Nitrogen-doped carbon dots boost microbial electrosynthesis via efficient extracellular electron uptake of acetogens

Abstract

This study investigated the molecular mechanism behind the highly efficient performance of nitrogen-doped carbon dots (NCDs)-assisted microbial electrosynthesis systems (MESs). The impact of NCDs (C:N precursor = 1:0.5–1:3) on acetogens were examined in the biocathode.
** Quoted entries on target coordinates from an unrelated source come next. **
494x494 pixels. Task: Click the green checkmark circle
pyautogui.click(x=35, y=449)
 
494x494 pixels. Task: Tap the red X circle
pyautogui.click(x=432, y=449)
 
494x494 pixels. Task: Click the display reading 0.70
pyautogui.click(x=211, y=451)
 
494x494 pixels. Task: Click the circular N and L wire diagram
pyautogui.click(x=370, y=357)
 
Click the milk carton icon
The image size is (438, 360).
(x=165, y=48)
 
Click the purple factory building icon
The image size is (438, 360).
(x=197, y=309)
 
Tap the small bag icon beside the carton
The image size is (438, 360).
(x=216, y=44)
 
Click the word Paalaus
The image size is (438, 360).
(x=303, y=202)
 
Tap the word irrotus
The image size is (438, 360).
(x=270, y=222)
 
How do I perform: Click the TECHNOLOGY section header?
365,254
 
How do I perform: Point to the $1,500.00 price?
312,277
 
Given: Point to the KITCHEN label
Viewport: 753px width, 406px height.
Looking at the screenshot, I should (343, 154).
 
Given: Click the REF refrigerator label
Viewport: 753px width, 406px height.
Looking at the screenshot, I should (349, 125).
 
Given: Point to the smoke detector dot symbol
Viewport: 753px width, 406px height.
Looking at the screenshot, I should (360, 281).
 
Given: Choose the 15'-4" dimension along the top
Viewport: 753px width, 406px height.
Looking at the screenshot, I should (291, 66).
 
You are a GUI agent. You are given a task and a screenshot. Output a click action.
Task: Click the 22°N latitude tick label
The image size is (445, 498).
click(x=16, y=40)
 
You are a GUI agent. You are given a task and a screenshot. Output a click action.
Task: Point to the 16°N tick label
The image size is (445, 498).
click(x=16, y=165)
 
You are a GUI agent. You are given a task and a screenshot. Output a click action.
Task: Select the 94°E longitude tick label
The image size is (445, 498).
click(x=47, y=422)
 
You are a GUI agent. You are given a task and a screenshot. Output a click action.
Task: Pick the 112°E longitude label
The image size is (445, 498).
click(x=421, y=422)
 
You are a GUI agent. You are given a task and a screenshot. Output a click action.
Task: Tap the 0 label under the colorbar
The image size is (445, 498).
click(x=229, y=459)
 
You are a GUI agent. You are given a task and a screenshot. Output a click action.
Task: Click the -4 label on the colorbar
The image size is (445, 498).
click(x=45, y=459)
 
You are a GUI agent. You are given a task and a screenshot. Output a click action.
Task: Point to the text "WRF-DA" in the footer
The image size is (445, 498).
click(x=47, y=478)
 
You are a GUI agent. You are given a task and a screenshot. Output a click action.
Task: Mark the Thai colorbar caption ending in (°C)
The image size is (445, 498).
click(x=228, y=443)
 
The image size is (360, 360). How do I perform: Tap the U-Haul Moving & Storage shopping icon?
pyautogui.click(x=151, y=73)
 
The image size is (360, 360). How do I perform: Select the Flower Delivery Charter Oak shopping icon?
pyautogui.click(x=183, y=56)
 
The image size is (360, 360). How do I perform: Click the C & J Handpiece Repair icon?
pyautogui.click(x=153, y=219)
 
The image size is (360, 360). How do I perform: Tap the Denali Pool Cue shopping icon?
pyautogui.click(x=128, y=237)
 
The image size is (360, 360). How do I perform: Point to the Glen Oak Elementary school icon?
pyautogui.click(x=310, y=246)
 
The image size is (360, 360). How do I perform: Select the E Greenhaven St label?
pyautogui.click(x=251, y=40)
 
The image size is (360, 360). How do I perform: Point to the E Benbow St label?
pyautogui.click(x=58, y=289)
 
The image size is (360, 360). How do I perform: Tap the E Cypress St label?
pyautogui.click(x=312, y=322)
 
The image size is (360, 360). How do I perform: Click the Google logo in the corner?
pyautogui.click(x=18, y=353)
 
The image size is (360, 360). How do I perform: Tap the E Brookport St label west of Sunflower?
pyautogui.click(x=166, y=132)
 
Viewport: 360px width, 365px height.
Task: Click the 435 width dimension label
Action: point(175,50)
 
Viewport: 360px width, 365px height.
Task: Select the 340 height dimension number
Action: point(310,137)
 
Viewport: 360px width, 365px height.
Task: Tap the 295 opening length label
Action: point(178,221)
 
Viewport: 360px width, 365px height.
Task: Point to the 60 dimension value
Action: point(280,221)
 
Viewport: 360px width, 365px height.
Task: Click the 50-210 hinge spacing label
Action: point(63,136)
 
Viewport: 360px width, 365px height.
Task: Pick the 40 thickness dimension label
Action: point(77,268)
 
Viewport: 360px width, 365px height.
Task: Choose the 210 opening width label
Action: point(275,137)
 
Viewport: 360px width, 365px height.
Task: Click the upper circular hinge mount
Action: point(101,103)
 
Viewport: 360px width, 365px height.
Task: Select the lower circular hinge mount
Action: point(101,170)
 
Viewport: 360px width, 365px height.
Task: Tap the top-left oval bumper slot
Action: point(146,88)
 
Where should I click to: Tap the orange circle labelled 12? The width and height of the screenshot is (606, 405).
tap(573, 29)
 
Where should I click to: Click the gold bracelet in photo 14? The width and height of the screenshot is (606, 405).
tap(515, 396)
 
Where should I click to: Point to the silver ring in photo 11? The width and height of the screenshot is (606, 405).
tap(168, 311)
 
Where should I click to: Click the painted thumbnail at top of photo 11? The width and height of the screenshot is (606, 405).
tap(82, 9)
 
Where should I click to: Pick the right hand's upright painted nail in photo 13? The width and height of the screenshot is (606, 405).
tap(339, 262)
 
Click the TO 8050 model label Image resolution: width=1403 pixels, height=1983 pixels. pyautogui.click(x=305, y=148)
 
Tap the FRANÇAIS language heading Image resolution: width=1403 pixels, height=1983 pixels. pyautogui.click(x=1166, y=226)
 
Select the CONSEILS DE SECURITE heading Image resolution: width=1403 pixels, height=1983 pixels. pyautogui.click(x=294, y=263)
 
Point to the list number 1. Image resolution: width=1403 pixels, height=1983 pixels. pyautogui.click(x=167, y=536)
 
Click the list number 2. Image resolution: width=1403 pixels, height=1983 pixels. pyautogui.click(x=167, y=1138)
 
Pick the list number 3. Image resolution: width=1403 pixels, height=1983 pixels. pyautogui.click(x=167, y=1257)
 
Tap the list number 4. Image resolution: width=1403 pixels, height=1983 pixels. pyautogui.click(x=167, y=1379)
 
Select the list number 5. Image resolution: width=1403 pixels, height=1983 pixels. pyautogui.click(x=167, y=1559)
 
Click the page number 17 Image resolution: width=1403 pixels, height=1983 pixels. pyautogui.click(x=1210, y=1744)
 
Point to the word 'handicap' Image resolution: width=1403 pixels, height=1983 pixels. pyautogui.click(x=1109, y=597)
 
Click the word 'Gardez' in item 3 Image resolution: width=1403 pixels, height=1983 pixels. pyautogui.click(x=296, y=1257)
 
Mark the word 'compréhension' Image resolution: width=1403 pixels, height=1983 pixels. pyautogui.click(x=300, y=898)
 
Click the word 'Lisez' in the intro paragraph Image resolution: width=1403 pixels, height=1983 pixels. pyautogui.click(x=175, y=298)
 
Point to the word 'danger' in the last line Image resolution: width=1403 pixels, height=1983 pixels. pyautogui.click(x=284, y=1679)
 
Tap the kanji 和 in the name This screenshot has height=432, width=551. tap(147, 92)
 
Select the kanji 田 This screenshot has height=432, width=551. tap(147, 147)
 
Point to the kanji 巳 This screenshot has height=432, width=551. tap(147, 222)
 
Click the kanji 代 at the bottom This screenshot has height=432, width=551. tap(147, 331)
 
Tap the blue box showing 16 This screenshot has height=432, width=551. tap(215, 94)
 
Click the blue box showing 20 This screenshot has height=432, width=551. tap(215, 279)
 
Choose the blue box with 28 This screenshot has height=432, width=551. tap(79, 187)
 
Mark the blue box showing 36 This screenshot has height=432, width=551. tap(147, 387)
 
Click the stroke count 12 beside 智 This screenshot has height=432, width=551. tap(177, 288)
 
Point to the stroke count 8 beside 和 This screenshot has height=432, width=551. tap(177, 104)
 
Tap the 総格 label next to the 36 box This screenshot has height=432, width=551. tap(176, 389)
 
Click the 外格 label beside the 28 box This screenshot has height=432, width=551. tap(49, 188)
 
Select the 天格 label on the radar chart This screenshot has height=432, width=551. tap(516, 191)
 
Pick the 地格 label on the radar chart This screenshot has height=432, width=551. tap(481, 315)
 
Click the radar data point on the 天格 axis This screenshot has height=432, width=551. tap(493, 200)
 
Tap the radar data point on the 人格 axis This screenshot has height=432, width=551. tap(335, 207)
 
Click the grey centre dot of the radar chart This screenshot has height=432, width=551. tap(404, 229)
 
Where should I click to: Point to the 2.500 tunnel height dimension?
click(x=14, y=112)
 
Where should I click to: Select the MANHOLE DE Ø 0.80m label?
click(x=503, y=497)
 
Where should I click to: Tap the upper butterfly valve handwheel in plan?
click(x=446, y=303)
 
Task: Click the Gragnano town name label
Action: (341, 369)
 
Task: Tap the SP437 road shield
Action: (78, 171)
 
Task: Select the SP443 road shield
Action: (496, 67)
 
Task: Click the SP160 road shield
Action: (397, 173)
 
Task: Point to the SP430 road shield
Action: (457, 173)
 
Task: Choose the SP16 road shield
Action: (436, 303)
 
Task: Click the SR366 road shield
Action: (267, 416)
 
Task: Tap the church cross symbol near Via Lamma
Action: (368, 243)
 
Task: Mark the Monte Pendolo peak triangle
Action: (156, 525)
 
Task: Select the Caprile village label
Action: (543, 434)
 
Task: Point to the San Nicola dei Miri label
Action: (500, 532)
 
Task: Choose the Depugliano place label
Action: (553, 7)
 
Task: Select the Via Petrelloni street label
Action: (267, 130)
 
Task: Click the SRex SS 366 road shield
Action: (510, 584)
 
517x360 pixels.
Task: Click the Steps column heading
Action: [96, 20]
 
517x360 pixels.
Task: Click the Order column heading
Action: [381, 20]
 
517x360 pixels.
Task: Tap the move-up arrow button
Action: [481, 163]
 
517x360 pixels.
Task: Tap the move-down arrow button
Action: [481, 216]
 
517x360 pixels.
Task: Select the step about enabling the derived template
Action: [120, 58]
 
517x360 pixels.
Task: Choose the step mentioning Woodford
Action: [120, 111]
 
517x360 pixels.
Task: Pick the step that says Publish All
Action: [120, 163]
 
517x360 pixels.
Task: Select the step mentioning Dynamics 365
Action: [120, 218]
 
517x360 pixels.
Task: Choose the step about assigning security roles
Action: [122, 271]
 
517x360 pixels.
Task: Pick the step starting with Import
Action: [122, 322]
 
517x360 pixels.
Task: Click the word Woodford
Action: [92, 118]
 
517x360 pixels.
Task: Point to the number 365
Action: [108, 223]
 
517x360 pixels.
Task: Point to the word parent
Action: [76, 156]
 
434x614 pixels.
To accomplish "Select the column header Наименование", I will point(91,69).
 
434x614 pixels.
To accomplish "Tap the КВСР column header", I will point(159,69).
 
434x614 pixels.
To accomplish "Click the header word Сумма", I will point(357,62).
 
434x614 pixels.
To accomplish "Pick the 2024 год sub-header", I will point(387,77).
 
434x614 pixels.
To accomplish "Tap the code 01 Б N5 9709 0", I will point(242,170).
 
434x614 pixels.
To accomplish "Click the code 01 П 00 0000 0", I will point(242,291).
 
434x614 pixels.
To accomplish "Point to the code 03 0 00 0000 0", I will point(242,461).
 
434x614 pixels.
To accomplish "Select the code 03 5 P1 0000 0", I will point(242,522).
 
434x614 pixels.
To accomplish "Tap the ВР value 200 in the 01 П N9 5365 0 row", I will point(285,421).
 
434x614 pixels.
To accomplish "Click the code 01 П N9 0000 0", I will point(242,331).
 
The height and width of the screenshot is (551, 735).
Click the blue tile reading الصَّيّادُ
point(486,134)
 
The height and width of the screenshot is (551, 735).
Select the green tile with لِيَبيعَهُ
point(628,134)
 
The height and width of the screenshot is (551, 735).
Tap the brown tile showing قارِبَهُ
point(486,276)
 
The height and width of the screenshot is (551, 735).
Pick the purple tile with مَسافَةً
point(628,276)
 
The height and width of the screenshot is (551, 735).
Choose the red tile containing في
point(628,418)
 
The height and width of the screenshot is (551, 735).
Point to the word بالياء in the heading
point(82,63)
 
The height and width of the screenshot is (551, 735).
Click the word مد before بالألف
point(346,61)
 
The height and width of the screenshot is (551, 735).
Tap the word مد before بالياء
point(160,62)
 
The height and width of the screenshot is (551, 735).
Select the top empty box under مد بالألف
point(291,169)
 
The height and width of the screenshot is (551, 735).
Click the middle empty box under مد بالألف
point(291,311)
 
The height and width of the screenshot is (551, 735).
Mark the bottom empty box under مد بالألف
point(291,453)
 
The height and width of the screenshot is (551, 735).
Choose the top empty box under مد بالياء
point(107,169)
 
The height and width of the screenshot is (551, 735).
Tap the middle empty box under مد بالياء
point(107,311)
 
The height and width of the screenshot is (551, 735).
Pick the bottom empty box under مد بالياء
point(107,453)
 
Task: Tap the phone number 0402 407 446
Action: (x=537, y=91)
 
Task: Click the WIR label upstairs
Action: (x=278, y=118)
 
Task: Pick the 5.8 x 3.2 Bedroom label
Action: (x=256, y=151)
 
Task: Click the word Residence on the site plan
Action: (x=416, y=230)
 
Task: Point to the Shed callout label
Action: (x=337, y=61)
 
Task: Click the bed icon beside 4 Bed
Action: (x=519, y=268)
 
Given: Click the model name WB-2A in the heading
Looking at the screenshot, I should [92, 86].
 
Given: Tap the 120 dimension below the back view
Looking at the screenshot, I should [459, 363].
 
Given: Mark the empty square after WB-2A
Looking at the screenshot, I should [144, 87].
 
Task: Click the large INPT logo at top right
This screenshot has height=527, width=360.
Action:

The highest electrocatalytic performance was observed with NCDs1:1. The maximum acetate production rate of 1.9 ± 0.1 mM d−1 was achieved in NCDs1:1 modified MESs, which was 26.7–216.7 % higher than other MESs (0.6–1.5 mM d−1). With NCDs1:1 modified, the biocathode exhibited a 125.3–186.8 % increase in the abundance of Sporomusa, and 38.5–104.6 % increase in cytochrome expression (cydAB, cybH). Transcriptome confirmed that cytochromes played a crucial role in the extracellular electron uptake (EEU) of NCDs1:1-modified Sporomusa. NCDs1:1 enhanced EEU efficiency, thereby increasing the two H+-pumping steps and accelerating microbial CO2 fixation. These results provide valuable insights into increasing CO2 fixation by maximizing EEU efficiency in acetogens.